- Text shown:
Skip to content

Proposal: sharedDatabases — SQLite as local data source #45

@a6b8

Description

@a6b8

Proposal: sharedDatabases — SQLite as Local Data Source

Summary

Extend FlowMCP with a new source: 'sqlite' type that enables schemas to query local SQLite databases instead of HTTP APIs. Databases are registered as shared resources (analogous to sharedLists) and made available to multiple schemas. Query execution happens entirely inside the core executor — handlers never get direct DB access.

Motivation

FlowMCP currently only supports HTTP-based data sources. This limits tools to external APIs with rate limits, API keys, and latency. Many valuable datasets (address directories, token metadata, registry snapshots) could be served locally:

  • No API keys — Zero cost per query
  • No rate limits — Instant responses
  • Offline-capable — Works without internet
  • Large datasets — 8M+ rows queryable in milliseconds
  • Historical snapshots — Registry/market data frozen in time

Design Principles

Following the existing spec philosophy:

Principle Application
Deterministic over clever SQL query declared in main, same input = same result
Declare over code Query is static, hashable, no dynamic SQL
Inject over import DB resolved by core, not by schema
Hash over trust DB has SHA-256 hash in meta.json
Constrain over permit Read-only, SELECT only, no DDL/DML

Architecture

flowchart TD
    A[Schema loaded] --> B{main.source?}
    B -->|http — default| C[HttpExecutor — unchanged]
    B -->|sqlite| D[SqliteExecutor — NEW]
    
    D --> D1["Resolve DB path from sharedDatabases"]
    D1 --> D2["db.prepare(query).all(bindings)"]
    D2 --> D3["Rows → postRequest handler → response"]
Loading

No Mixing Rule

A schema is either source: 'http' or source: 'sqlite' — never both. There is no way to combine HTTP calls and SQLite queries within a single schema.

Database Storage

Databases live as shared resources in a dedicated directory:

~/.flowmcp/
├── schemas/
├── shared-lists/
└── databases/              ← NEW
    └── eth-addresses/
        ├── meta.json       ← version, hash, table info
        └── eth-addresses.db

meta.json Format

{
    "name": "ethAddresses",
    "version": "1.0.0",
    "description": "8M Ethereum addresses with labels and balances",
    "hash": "sha256:a1b2c3...",
    "tables": [
        {
            "name": "addresses",
            "rows": 8000000,
            "columns": ["address", "balance", "label", "firstSeen"]
        }
    ],
    "sizeBytes": 524288000,
    "updatedAt": "2026-02-20"

- Raw records:

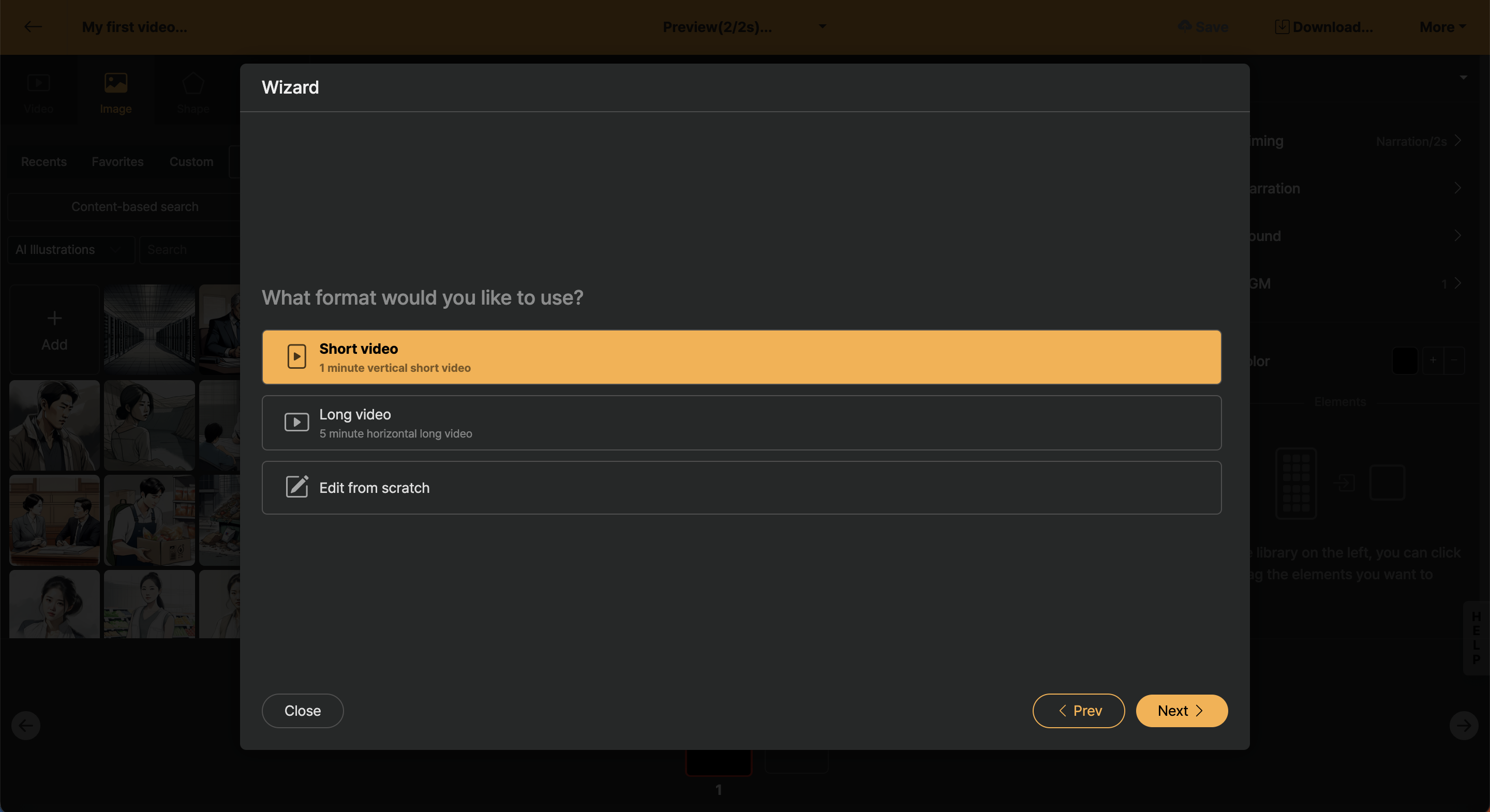
Task: Open the Shape library tab icon
Action: [x=192, y=83]
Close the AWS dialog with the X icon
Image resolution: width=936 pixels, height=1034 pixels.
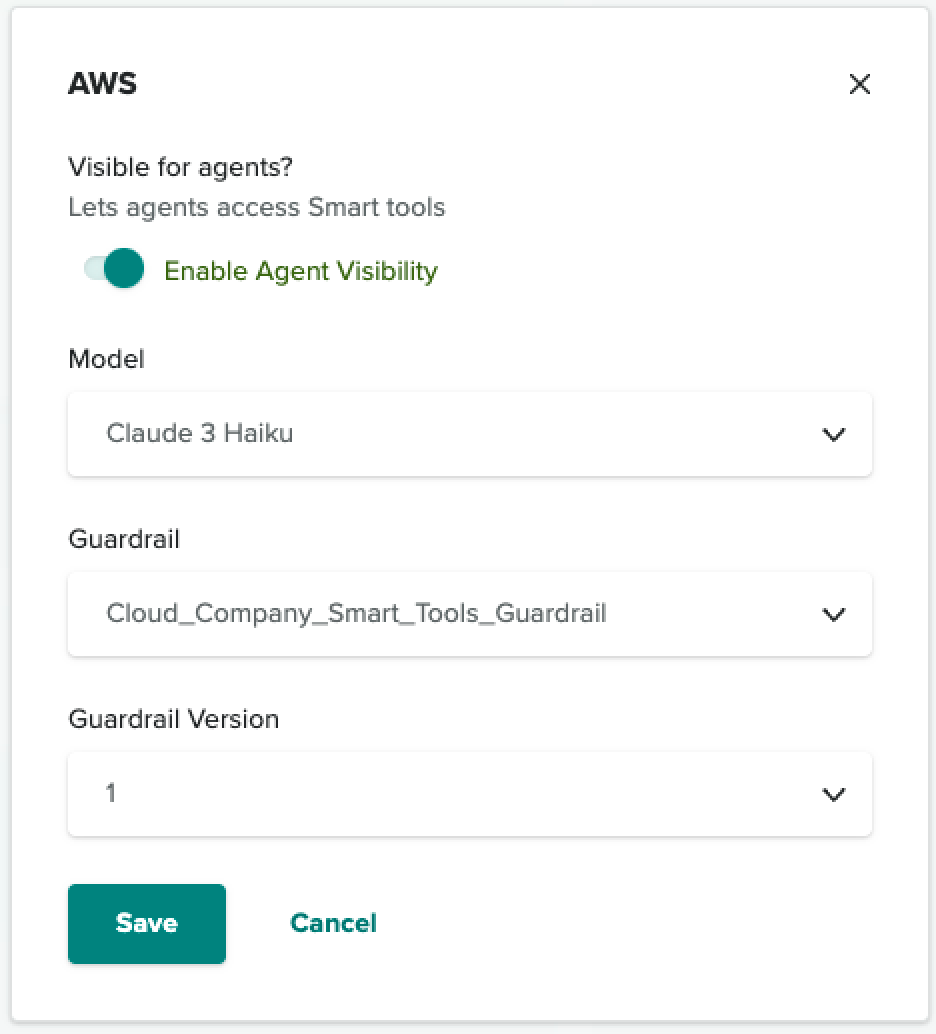[x=859, y=85]
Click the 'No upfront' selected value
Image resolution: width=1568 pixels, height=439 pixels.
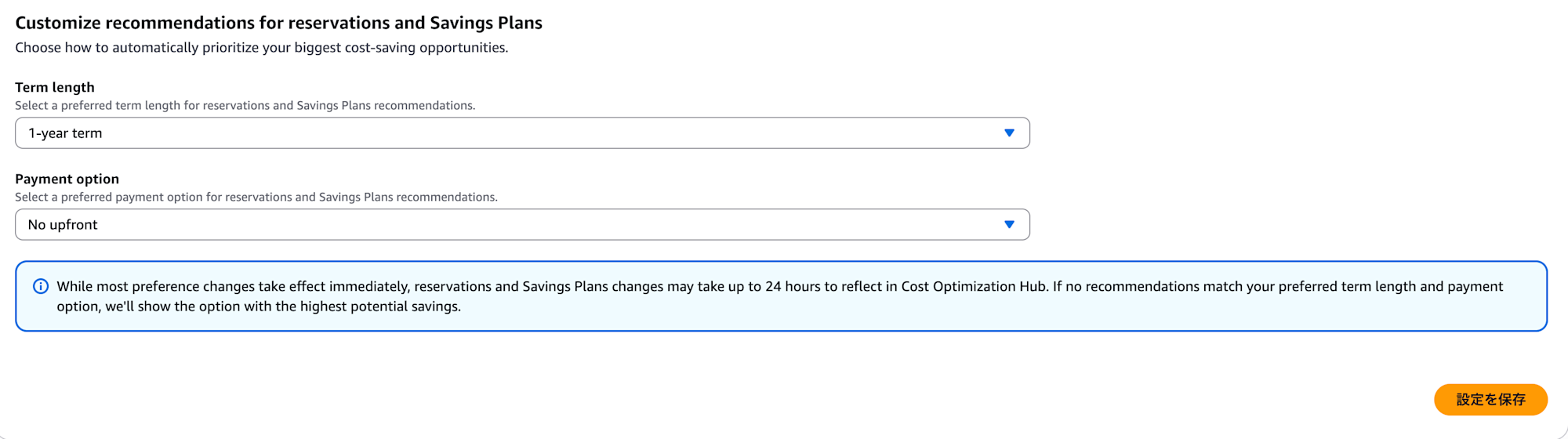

- Complete the following:
- A) From the SQLite proposal, output the part that opens with the words containing "No Mixing Rule" and closes with "a single schema.".
- B) List every design principle named in the SQLite proposal.
- C) Answer these questions from the SQLite proposal:
(i) What kind of hash does the database carry in meta.json?
(ii) Which source does the flowchart mark as the default?
(iii) How many rows does meta.json give for the "addresses" table?
The records have no connection to the text.

- Results for each task:
- A)
No Mixing Rule

A schema is either source: 'http' or source: 'sqlite' — never both. There is no way to combine HTTP calls and SQLite queries within a single schema.

- B)
Deterministic over clever
Declare over code
Inject over import
Hash over trust
Constrain over permit

- C)
(i) SHA-256
(ii) http
(iii) 8,000,000